Sets and The Universal Type

Safely solving more problems with the same language tools

7 July 2015

Kevin Gillette

Sets in Go

Often implemented as map[T]struct{} or map[T]bool
The keys of the map are the elements of the set
Great for checking element presence

package main

import "fmt"

func main() {

    set := make(map[string]bool)
    set["a"] = true
    set["b"] = true

    // iterate over set elements (unordered)
    for elem := range set {
        fmt.Println(elem)
    }

    fmt.Println("c in set?", set["c"])

Sets (minimal theory)

A set is a collection of unique elements.
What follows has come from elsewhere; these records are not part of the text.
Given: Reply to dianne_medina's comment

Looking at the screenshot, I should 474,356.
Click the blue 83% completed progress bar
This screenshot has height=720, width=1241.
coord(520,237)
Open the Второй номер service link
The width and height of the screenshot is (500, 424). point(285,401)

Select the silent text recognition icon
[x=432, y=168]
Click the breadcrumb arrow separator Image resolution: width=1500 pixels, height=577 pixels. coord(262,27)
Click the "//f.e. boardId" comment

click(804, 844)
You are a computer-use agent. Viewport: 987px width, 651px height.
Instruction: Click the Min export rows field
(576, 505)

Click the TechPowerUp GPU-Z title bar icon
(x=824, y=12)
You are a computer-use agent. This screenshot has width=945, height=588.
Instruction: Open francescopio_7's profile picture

Membership testing: is element x in set A?
Other set operations (in terms of input sets A and B):

Union:                 elements in at least one of A or B
Intersection:          elements in both A and B
Symmetric Difference:  elements in either A or B but not both
Difference:            elements in A but not B

Except for Set Difference, all of these operations are associative and commutative.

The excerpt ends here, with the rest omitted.